I viewed this silent one-reel comedy at a public screening along with several other shorts, all made for Keystone in 1915 and all featuring Roscoe 'Fatty' Arbuckle. Many of the same supporting players turn up in film after film, and perhaps it goes without saying that some of the same plot elements and gags turn up repeatedly too, although in fairness it should be added that the filmmakers never expected or intended for these shorts to be shown back-to-back: each Keystone comedy was meant as a curtain-raiser for the main feature, along with short dramas, documentaries, newsreels, and, somewhat later, cartoons. Still, audiences of the time surely must have recognized certain story motifs, distinctive players, and favorite comic bits, even when seeing the films over an extended period, especially these "park" comedies.

Fatty's Chance Acquaintance is a typical example of a Keystone park comedy, set entirely outdoors and featuring all the key ingredients: flirtatious shenanigans, larceny, slapstick violence, and vigorous efforts by law officers to restore order. I wouldn't call this a great comedy or one that stands out from the pack, but it's amusing enough and provides a few laughs along the way. Perhaps the most notable aspect is that, in comparison with Chaplin, Roscoe Arbuckle (who both starred in and directed this film) did not entirely dominate his productions, but rather tended to work as part of an ensemble. He was certainly generous with his fellow actors in sharing screen time and gags: some of the funniest moments here belong to supporting players Frank Hayes, Harry McCoy, and Billie Bennett. Hayes, an older character actor with the face of a goblin, plays a cop and gets perhaps the biggest laugh of the picture simply peering through shrubbery in a tight close-up.
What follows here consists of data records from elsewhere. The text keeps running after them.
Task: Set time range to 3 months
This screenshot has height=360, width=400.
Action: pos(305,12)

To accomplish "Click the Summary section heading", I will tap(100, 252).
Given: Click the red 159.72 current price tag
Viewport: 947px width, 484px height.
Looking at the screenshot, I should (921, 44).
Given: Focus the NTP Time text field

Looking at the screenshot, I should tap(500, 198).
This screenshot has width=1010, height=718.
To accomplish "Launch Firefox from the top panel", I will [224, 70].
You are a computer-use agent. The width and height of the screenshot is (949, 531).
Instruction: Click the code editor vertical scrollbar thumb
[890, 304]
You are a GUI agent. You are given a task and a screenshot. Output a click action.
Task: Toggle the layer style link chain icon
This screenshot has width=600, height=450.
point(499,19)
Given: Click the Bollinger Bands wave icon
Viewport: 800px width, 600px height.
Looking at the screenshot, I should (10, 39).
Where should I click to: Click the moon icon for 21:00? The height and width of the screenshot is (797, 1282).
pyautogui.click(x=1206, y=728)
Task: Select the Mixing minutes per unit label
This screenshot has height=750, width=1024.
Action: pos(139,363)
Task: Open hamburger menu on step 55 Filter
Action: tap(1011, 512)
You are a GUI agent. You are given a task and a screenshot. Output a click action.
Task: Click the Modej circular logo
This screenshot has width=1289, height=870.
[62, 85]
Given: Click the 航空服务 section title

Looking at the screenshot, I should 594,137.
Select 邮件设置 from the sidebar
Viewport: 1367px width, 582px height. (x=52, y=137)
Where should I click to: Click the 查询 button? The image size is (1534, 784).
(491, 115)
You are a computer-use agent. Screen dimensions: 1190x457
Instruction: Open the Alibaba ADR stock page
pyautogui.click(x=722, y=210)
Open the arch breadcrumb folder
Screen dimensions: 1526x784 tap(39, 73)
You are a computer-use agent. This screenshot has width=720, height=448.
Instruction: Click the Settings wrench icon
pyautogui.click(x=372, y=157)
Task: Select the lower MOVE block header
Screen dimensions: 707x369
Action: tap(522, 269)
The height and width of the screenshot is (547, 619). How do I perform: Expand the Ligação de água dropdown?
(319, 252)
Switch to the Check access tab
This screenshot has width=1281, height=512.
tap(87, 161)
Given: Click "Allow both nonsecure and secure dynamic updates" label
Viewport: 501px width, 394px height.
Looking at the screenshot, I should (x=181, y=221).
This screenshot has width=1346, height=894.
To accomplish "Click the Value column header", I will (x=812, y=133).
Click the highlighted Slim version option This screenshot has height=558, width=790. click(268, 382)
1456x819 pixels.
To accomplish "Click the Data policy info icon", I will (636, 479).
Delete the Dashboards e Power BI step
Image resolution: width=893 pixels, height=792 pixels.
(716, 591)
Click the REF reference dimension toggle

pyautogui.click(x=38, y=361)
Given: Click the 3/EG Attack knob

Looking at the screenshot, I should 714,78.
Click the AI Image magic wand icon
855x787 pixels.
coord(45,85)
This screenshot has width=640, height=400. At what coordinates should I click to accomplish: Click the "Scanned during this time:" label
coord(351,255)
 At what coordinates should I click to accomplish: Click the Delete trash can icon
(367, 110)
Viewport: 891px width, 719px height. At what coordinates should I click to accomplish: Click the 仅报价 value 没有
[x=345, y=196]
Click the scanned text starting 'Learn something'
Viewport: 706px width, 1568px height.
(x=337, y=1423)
This cop is watching thief Harry McCoy, who snatches a purse Chaplin-style with the hook of his cane, and is pursued doggedly thereafter. Roscoe's wife is portrayed by Billie Bennett in the typical Haughty Duchess manner (earning a hearty raspberry from Roscoe when her back is turned), but once she realizes she's been robbed she drops the Grande Dame act and shows surprising vigor in tackling and pummeling the person she believes responsible -- although as it happens, she's chosen the wrong guy.

For his part, Roscoe wastes no time in ditching his wife and taking up with a much more attractive and agreeable young lady who, as it turns out, is Harry's girlfriend and partner-in-crime. (This young woman is played by Minta Durfee, who, off-screen, was Mrs. Roscoe Arbuckle at the time.) When she announces she's hungry, Roscoe promises to treat her to a meal at the park's outdoor café, a meal he expects to pay for with his wife's money -- unaware that her pocket-book has already been cleaned out by Harry, who is busy getting chased all over the park by the goblin-faced cop. And so it goes!

Like I said, this film is not a particular stand-out, but it's pure Keystone stuff and fun while it lasts. It often appears that the plots of these movies were concocted just moments before the cameras were set up for the first shot, and that spontaneity a big part of their charm.